Wednesday, February 08, 2006

New in .NET 2.0 - SynchronizationContext

The class SynchronizationContext is a new addition to the 2.0 framework and fills a much needed void. Part of the problem with the 1.0 framework is that a tool/object/whatever that wanted to do work in the background or recieve background notifications had to be aware of the environment that it existed in.
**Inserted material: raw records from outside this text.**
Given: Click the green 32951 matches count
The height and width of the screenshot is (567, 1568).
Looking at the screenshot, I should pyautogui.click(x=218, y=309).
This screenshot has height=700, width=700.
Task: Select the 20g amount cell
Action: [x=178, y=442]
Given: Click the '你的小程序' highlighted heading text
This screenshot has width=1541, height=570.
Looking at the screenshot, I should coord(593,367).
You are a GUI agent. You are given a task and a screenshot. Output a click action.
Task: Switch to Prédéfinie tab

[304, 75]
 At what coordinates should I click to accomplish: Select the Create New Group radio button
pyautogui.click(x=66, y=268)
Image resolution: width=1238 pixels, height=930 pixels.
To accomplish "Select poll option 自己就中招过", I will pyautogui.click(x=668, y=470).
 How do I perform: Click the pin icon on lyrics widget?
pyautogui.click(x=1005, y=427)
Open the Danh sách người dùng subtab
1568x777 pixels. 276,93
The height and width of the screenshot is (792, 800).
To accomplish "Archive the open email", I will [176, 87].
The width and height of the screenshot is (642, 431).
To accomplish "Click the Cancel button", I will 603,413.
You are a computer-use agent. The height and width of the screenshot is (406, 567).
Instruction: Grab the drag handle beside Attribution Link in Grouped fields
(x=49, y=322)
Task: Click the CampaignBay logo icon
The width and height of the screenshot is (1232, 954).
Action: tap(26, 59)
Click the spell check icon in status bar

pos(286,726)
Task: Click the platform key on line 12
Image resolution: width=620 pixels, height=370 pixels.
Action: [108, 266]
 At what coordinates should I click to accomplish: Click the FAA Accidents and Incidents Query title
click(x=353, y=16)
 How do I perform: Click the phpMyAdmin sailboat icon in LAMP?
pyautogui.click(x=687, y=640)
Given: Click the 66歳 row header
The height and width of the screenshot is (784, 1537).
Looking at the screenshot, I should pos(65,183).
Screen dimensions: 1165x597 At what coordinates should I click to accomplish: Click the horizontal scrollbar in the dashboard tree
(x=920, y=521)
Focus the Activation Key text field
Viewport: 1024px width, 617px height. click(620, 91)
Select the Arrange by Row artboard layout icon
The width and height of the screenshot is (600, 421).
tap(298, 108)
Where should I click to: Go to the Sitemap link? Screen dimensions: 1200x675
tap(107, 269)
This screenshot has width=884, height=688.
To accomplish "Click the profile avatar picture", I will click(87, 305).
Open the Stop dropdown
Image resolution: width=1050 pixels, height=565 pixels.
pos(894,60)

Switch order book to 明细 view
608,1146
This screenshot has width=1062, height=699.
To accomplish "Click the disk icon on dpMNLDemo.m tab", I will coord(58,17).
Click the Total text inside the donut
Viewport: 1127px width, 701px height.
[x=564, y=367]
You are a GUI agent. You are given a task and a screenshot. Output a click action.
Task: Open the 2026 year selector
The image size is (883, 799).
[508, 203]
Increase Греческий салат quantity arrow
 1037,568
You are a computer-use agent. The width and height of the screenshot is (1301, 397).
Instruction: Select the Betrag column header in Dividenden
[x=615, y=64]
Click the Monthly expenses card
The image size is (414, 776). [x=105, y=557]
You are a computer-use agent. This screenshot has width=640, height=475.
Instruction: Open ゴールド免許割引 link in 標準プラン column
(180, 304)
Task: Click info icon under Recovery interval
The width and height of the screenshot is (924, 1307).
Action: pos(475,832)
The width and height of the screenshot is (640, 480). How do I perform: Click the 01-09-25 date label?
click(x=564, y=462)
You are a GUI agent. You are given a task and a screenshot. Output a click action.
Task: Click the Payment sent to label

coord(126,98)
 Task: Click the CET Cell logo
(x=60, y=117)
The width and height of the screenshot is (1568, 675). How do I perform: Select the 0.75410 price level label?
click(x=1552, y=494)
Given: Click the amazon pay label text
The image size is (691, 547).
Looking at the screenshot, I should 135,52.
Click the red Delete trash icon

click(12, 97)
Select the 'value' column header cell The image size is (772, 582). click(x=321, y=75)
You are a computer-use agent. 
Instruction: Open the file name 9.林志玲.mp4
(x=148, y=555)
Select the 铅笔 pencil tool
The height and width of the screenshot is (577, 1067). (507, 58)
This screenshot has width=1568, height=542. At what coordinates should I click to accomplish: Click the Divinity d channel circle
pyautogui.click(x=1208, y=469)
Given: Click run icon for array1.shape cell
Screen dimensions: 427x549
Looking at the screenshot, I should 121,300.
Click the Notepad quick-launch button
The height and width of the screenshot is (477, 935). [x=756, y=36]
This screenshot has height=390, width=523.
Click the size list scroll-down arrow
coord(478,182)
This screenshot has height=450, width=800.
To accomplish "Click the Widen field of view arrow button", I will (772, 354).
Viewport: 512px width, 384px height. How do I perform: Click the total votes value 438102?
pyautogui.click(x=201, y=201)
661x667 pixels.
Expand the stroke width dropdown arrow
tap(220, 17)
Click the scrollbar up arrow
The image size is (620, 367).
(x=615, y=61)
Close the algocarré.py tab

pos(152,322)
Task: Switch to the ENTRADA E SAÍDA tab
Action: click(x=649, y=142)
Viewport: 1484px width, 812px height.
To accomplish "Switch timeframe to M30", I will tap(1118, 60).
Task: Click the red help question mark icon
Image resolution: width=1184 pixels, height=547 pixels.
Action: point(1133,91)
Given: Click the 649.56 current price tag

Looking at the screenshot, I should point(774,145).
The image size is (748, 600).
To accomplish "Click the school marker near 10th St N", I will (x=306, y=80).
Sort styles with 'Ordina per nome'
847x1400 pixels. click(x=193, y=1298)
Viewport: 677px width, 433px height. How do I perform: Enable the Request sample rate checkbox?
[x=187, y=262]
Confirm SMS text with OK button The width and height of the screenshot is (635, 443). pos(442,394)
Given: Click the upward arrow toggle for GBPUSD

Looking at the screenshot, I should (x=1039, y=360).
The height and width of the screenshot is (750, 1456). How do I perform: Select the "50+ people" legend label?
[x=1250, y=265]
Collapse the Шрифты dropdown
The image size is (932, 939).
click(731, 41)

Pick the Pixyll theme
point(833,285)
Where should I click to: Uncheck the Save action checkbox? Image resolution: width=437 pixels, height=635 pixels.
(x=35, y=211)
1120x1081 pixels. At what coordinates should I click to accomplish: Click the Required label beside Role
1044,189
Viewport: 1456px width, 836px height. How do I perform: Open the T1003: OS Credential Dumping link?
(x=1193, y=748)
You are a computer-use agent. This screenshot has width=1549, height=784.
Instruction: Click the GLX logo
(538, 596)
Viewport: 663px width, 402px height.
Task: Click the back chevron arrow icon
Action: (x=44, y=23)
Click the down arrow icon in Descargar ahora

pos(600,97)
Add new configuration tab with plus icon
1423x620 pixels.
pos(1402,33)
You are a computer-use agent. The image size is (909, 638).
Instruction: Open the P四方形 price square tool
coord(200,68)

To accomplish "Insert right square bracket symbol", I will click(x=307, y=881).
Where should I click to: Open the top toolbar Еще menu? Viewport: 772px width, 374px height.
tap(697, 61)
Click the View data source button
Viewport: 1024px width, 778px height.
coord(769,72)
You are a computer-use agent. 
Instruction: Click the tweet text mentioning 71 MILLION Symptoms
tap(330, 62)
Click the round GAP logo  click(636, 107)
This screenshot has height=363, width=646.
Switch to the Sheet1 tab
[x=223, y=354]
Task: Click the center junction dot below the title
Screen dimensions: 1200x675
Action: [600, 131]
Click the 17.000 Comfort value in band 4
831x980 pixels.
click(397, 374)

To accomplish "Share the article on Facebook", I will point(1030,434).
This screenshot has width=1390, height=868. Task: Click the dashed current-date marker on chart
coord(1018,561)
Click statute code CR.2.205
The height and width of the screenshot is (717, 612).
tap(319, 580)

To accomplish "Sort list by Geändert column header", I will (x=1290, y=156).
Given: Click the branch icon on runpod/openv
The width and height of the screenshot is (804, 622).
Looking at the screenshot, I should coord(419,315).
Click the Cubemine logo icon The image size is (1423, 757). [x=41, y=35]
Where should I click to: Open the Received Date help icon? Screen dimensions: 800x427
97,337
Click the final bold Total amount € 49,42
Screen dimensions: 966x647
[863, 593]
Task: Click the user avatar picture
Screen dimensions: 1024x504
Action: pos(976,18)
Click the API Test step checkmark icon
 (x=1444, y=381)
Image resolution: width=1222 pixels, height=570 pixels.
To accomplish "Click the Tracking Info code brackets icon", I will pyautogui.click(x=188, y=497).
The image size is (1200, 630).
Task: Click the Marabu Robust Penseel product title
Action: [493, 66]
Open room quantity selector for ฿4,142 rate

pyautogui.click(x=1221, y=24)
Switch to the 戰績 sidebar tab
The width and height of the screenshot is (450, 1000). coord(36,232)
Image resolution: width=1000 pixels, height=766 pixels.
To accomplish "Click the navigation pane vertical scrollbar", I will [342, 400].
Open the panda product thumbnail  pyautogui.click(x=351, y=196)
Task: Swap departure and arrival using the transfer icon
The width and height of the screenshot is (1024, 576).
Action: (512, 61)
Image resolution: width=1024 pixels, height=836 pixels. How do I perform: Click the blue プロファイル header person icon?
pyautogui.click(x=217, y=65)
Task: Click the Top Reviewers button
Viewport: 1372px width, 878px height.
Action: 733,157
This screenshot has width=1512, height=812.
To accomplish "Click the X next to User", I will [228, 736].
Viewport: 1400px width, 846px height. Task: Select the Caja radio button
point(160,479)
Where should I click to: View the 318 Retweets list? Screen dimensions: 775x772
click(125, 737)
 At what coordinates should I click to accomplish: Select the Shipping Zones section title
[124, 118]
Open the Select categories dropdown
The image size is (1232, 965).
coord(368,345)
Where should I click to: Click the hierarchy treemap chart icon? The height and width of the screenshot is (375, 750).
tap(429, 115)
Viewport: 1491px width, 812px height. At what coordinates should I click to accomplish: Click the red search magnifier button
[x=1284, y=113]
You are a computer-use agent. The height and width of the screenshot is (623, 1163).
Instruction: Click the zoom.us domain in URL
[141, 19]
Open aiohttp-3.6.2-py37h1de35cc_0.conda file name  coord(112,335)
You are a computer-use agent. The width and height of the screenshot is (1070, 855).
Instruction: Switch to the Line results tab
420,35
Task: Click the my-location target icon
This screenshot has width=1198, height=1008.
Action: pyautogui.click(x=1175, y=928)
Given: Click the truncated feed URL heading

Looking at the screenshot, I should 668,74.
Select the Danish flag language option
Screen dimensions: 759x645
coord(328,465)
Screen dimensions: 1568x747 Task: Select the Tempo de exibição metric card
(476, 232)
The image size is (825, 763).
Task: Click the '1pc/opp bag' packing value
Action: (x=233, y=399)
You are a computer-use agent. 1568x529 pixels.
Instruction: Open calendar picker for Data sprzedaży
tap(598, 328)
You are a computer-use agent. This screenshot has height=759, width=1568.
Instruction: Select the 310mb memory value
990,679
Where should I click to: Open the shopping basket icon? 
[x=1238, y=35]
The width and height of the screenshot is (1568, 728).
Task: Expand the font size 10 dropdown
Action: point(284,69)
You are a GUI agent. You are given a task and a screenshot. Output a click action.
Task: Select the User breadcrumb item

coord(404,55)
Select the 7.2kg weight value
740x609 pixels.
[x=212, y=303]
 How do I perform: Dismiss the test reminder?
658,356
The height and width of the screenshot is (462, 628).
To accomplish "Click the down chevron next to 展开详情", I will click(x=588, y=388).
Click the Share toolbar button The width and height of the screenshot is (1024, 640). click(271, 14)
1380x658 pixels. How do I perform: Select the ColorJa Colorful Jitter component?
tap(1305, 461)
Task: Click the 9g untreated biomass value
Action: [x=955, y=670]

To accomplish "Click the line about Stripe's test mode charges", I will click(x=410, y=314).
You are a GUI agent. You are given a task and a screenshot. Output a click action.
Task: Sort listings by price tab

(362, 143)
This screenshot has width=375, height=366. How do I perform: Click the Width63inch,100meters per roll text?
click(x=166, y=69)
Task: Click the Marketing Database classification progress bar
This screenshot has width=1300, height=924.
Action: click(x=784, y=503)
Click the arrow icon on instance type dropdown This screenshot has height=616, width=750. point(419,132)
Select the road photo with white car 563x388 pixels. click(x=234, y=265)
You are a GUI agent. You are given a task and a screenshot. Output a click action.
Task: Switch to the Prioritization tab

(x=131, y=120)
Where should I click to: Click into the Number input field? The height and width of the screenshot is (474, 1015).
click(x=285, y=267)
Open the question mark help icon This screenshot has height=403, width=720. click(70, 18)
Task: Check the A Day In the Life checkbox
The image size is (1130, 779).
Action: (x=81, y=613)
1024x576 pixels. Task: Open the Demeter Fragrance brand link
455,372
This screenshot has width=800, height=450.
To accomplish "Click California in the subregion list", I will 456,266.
The most popular example is the Windows Forms model. All properties and methods on any object in the System.Windows.Forms namespace can only be manipulated from the Thread that they were created on. So any tool that was used within a forms application had to take one of 2 routes
  1. Accept some form of synchronization object (like a generic Control) and use that to invoke operations onto the appropriate thread
  2. Generically throw up events and make the caller responsible for threading concerns

Both approaches have their drawbacks and advantages. SynchronizationContext fixes this issue. It lets the application model dictate how events and callbacks should behave with respect to threading.

The two main methods are Post(async) and Send(sync). Both accept a delegate and the application model specific SynchronizationContext will invoke the delegate in the proper thread. By default they are just invoked but this can be overridden. Your code can access the context through the static property "Current".

The windows form model injects it's own SynchronizationContext that will force the delegates to be run on the GUI thread. Now background working code can exist independentyl of it's environment. Environments simply need to setup their own context.

This is a lot like option #2 above except that it's an application wide solution rather than an object specific one.